For the y-axis, I'm using "usability" interchangeably with "accessibility" or "productivity," specifically so that I can later expand this to discuss non-trash can interfaces. Going to the dump (A) is less "usable" than throwing it into a slightly overflowing corner trash can (B), which is (only slightly) less "usable" than a high-rise trash chute (C):
This is the resulting graph:

the equation being:
y = L(1-1/ex)
Here's what's important: though abstraction increases significantly from B to C, usability (trash can time-saving and ease of use, for instance) only barely increases. This is a graph of diminishing returns: as we add more abstraction to the interface, we get less corresponding increase in system usability. So at the point where the curve flattens out (denoted by the dotted line) abstraction apparently serves another purpose; adding more does nothing to increase usability.
This is where, in some cases, manipulation comes in. Think of deceptive packaging: for instance, happy cows on a milk carton. Putting happy cows on a milk carton does nothing to increase the convenience of the milk carton, but it nevertheless abstracts the consumer from the reality behind the product -- purposefully so, to lead the consumer away from considering the ethicality of the product. In fact, the consumer is lead to derive a pleasing experience from the process of buying what is, in reality, hormonal secretions.

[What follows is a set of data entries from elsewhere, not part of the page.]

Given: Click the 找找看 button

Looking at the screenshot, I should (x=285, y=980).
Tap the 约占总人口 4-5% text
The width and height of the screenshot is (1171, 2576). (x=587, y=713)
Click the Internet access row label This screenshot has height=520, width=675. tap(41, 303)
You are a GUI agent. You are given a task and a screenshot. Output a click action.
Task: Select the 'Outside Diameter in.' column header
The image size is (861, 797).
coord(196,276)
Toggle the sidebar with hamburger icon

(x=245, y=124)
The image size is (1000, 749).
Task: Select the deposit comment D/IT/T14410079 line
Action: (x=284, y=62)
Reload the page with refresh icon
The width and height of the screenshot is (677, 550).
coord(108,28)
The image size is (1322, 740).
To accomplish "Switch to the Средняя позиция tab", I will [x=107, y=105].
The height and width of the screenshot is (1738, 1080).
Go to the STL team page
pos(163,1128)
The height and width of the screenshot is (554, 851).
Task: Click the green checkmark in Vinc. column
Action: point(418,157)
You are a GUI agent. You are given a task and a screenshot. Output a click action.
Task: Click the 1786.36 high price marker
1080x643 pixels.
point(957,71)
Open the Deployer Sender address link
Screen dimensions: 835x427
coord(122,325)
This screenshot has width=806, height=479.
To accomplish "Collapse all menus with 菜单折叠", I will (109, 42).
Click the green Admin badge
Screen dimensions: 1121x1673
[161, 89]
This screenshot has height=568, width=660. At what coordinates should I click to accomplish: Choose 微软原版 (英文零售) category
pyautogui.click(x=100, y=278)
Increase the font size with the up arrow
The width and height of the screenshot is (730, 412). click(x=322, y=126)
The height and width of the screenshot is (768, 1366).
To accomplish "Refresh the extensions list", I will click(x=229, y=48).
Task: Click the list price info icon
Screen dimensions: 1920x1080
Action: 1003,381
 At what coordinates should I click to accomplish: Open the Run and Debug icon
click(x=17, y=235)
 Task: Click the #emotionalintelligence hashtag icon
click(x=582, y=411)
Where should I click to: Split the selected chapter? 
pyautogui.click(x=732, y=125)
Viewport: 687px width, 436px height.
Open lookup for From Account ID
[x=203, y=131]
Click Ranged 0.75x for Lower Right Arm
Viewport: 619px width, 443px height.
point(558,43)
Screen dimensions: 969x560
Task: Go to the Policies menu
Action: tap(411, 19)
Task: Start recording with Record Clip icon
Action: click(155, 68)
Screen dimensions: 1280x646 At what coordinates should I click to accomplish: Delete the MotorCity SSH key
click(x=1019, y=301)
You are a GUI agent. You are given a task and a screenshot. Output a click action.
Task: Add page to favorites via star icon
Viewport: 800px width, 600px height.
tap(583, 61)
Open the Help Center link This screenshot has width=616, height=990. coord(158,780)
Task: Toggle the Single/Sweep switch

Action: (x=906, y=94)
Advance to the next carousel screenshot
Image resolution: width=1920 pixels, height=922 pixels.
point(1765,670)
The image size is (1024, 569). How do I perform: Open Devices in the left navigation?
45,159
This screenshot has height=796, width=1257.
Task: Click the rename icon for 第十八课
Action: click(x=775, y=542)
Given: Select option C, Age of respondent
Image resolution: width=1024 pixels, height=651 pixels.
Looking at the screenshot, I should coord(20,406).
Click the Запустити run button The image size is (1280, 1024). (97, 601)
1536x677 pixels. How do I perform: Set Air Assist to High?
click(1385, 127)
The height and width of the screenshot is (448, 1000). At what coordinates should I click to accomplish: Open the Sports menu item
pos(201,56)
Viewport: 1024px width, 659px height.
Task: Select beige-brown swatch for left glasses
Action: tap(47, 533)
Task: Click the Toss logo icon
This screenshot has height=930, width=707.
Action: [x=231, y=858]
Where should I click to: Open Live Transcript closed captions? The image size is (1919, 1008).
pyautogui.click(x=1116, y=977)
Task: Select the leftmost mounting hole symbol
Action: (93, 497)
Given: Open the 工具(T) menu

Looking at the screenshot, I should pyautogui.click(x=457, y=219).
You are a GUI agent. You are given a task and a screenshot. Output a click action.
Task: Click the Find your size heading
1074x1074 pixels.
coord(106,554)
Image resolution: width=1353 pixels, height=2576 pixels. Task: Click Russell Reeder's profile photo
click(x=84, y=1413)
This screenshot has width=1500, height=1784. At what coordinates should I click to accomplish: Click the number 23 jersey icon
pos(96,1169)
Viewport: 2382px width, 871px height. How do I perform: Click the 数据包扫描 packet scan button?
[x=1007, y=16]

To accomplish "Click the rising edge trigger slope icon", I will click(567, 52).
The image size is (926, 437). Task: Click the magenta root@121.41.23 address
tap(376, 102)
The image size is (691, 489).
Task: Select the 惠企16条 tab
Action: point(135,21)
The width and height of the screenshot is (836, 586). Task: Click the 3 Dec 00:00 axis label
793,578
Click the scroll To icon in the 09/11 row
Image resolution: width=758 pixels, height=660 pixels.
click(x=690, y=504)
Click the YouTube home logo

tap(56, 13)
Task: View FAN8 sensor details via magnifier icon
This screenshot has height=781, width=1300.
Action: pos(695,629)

It seems that the flattened part of the curve is where profit-bent corporations operate. It's indicative of unethicality, ulterior motives, and -- even in the most benign cases -- the fact that something is hidden. It represents the "black box" of machines -- both physical and conceptual ones.
It's here that the user comes back in. This graph is entirely situational; abstraction is not inherently wrong, and an interface that exists on the flattened part of the curve is not necessarily evil. The curve represents only the possibility for unethicality, not the presence of it. What's important is that we're aware of the fact that an interface inherently conceals something, and if this graph shows us anything at all, it's that we need to be critical of the interfaces we're interacting with.
This seems to be the sort of conundrum that yields more questions than answers. The graph may not be so much of a guide as it is a stepping point for approaching design from a new, more conscious place. I'm still struggling to make sense of the designer's responsibility in all this. If a designer's role is to design interfaces, how do they ensure the interfaces they're designing aren't manipulative? Can they? And thinking back to that artified trash can, even more questions come up. I'm forced to question: is it strange to imbue a trash can -- this perhaps necessarily grotesque part of city infrastructure -- with art? What happens to us when we are aesthetically drawn to the process we should be most critical of?